*** Block opens ***
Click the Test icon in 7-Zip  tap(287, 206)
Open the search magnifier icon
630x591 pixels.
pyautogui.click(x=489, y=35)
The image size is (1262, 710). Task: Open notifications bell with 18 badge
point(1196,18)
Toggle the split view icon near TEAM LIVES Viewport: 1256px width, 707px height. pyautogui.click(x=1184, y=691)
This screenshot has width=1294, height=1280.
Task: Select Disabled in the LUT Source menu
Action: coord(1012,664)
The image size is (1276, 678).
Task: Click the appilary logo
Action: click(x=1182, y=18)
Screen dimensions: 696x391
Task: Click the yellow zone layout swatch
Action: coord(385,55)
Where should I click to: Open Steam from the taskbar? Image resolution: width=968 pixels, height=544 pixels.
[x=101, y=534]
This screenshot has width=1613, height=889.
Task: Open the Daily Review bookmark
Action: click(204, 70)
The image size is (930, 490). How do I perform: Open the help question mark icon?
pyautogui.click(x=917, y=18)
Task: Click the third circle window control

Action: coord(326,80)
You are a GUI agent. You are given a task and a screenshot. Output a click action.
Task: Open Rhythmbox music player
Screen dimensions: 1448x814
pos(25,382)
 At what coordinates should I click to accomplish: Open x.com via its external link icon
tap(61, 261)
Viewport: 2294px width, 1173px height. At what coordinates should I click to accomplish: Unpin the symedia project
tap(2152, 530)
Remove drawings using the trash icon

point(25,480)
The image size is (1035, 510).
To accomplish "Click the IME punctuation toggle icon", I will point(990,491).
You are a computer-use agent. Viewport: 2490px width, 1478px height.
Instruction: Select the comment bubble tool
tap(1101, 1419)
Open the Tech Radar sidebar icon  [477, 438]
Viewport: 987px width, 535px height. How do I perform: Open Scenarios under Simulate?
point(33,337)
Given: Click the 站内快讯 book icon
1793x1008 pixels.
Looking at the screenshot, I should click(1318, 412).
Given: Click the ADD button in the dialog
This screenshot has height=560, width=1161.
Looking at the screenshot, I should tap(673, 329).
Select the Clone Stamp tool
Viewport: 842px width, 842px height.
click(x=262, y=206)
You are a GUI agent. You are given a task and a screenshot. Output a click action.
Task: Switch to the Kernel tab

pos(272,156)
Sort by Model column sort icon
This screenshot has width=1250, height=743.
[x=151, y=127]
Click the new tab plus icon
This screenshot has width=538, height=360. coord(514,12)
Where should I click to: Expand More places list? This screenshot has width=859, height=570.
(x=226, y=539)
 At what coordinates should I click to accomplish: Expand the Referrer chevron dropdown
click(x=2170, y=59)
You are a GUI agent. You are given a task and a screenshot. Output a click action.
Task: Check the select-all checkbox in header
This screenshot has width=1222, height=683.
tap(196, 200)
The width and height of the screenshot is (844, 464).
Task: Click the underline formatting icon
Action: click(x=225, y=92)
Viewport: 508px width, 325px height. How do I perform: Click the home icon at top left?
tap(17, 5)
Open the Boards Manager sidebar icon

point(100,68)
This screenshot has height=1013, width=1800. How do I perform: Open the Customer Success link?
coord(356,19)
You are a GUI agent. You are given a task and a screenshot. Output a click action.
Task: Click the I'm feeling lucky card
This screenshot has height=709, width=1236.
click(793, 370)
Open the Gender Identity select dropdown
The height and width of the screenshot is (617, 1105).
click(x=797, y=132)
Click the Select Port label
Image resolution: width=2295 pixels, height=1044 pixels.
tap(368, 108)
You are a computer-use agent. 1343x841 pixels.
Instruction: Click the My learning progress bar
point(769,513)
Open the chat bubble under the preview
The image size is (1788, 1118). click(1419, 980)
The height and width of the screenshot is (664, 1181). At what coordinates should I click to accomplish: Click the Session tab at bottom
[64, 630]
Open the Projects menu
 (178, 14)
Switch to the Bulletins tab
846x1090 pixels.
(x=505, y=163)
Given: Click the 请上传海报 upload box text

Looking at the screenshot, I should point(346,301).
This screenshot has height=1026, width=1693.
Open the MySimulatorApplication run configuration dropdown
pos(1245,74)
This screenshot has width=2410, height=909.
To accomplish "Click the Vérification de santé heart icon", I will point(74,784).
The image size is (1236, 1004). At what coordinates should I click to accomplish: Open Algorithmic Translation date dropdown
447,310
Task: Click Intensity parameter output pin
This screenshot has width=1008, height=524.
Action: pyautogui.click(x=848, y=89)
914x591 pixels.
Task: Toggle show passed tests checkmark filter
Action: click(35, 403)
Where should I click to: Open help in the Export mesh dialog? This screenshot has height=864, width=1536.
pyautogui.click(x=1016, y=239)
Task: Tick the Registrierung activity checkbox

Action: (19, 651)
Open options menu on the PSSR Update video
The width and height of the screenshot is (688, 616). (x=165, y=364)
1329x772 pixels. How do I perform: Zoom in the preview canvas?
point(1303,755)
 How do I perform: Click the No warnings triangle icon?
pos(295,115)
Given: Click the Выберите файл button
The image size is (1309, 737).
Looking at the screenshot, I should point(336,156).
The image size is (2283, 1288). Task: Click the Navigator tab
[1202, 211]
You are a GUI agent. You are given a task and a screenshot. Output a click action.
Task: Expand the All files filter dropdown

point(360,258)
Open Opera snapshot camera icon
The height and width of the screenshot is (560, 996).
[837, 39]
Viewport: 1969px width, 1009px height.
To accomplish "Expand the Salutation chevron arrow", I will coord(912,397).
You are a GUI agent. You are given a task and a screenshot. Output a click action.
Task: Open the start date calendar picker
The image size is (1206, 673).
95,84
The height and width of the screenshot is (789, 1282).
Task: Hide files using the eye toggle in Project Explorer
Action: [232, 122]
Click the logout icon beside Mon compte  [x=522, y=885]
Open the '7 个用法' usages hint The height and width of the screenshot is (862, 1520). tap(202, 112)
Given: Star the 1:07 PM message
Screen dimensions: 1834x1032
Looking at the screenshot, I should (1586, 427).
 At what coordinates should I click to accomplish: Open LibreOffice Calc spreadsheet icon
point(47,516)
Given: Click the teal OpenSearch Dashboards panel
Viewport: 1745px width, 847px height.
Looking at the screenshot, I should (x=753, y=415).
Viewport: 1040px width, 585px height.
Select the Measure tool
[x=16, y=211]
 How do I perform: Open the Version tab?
*** Block closes ***
• PROBLEM TO SOLVE:
Your answer should be an exact transcription of the data above.

• FINAL ANSWER:
Click the Test icon in 7-Zip  tap(287, 206)
Open the search magnifier icon
630x591 pixels.
pyautogui.click(x=489, y=35)
The image size is (1262, 710). Task: Open notifications bell with 18 badge
point(1196,18)
Toggle the split view icon near TEAM LIVES Viewport: 1256px width, 707px height. pyautogui.click(x=1184, y=691)
This screenshot has width=1294, height=1280.
Task: Select Disabled in the LUT Source menu
Action: coord(1012,664)
The image size is (1276, 678).
Task: Click the appilary logo
Action: click(x=1182, y=18)
Screen dimensions: 696x391
Task: Click the yellow zone layout swatch
Action: coord(385,55)
Where should I click to: Open Steam from the taskbar? Image resolution: width=968 pixels, height=544 pixels.
[x=101, y=534]
This screenshot has width=1613, height=889.
Task: Open the Daily Review bookmark
Action: click(204, 70)
The image size is (930, 490). How do I perform: Open the help question mark icon?
pyautogui.click(x=917, y=18)
Task: Click the third circle window control

Action: coord(326,80)
You are a GUI agent. You are given a task and a screenshot. Output a click action.
Task: Open Rhythmbox music player
Screen dimensions: 1448x814
pos(25,382)
 At what coordinates should I click to accomplish: Open x.com via its external link icon
tap(61, 261)
Viewport: 2294px width, 1173px height. At what coordinates should I click to accomplish: Unpin the symedia project
tap(2152, 530)
Remove drawings using the trash icon

point(25,480)
The image size is (1035, 510).
To accomplish "Click the IME punctuation toggle icon", I will point(990,491).
You are a computer-use agent. Viewport: 2490px width, 1478px height.
Instruction: Select the comment bubble tool
tap(1101, 1419)
Open the Tech Radar sidebar icon  [477, 438]
Viewport: 987px width, 535px height. How do I perform: Open Scenarios under Simulate?
point(33,337)
Given: Click the 站内快讯 book icon
1793x1008 pixels.
Looking at the screenshot, I should click(1318, 412).
Given: Click the ADD button in the dialog
This screenshot has height=560, width=1161.
Looking at the screenshot, I should tap(673, 329).
Select the Clone Stamp tool
Viewport: 842px width, 842px height.
click(x=262, y=206)
You are a GUI agent. You are given a task and a screenshot. Output a click action.
Task: Switch to the Kernel tab

pos(272,156)
Sort by Model column sort icon
This screenshot has width=1250, height=743.
[x=151, y=127]
Click the new tab plus icon
This screenshot has width=538, height=360. coord(514,12)
Where should I click to: Expand More places list? This screenshot has width=859, height=570.
(x=226, y=539)
 At what coordinates should I click to accomplish: Expand the Referrer chevron dropdown
click(x=2170, y=59)
You are a GUI agent. You are given a task and a screenshot. Output a click action.
Task: Check the select-all checkbox in header
This screenshot has width=1222, height=683.
tap(196, 200)
The width and height of the screenshot is (844, 464).
Task: Click the underline formatting icon
Action: click(x=225, y=92)
Viewport: 508px width, 325px height. How do I perform: Click the home icon at top left?
tap(17, 5)
Open the Boards Manager sidebar icon

point(100,68)
This screenshot has height=1013, width=1800. How do I perform: Open the Customer Success link?
coord(356,19)
You are a GUI agent. You are given a task and a screenshot. Output a click action.
Task: Click the I'm feeling lucky card
This screenshot has height=709, width=1236.
click(793, 370)
Open the Gender Identity select dropdown
The height and width of the screenshot is (617, 1105).
click(x=797, y=132)
Click the Select Port label
Image resolution: width=2295 pixels, height=1044 pixels.
tap(368, 108)
You are a computer-use agent. 1343x841 pixels.
Instruction: Click the My learning progress bar
point(769,513)
Open the chat bubble under the preview
The image size is (1788, 1118). click(1419, 980)
The height and width of the screenshot is (664, 1181). At what coordinates should I click to accomplish: Click the Session tab at bottom
[64, 630]
Open the Projects menu
 (178, 14)
Switch to the Bulletins tab
846x1090 pixels.
(x=505, y=163)
Given: Click the 请上传海报 upload box text

Looking at the screenshot, I should point(346,301).
This screenshot has height=1026, width=1693.
Open the MySimulatorApplication run configuration dropdown
pos(1245,74)
This screenshot has width=2410, height=909.
To accomplish "Click the Vérification de santé heart icon", I will point(74,784).
The image size is (1236, 1004). At what coordinates should I click to accomplish: Open Algorithmic Translation date dropdown
447,310
Task: Click Intensity parameter output pin
This screenshot has width=1008, height=524.
Action: pyautogui.click(x=848, y=89)
914x591 pixels.
Task: Toggle show passed tests checkmark filter
Action: click(35, 403)
Where should I click to: Open help in the Export mesh dialog? This screenshot has height=864, width=1536.
pyautogui.click(x=1016, y=239)
Task: Tick the Registrierung activity checkbox

Action: (19, 651)
Open options menu on the PSSR Update video
The width and height of the screenshot is (688, 616). (x=165, y=364)
1329x772 pixels. How do I perform: Zoom in the preview canvas?
point(1303,755)
 How do I perform: Click the No warnings triangle icon?
pos(295,115)
Given: Click the Выберите файл button
The image size is (1309, 737).
Looking at the screenshot, I should point(336,156).
The image size is (2283, 1288). Task: Click the Navigator tab
[1202, 211]
You are a GUI agent. You are given a task and a screenshot. Output a click action.
Task: Expand the All files filter dropdown

point(360,258)
Open Opera snapshot camera icon
The height and width of the screenshot is (560, 996).
[837, 39]
Viewport: 1969px width, 1009px height.
To accomplish "Expand the Salutation chevron arrow", I will coord(912,397).
You are a GUI agent. You are given a task and a screenshot. Output a click action.
Task: Open the start date calendar picker
The image size is (1206, 673).
95,84
The height and width of the screenshot is (789, 1282).
Task: Hide files using the eye toggle in Project Explorer
Action: [232, 122]
Click the logout icon beside Mon compte  [x=522, y=885]
Open the '7 个用法' usages hint The height and width of the screenshot is (862, 1520). tap(202, 112)
Given: Star the 1:07 PM message
Screen dimensions: 1834x1032
Looking at the screenshot, I should (1586, 427).
 At what coordinates should I click to accomplish: Open LibreOffice Calc spreadsheet icon
point(47,516)
Given: Click the teal OpenSearch Dashboards panel
Viewport: 1745px width, 847px height.
Looking at the screenshot, I should (x=753, y=415).
Viewport: 1040px width, 585px height.
Select the Measure tool
[x=16, y=211]
 How do I perform: Open the Version tab?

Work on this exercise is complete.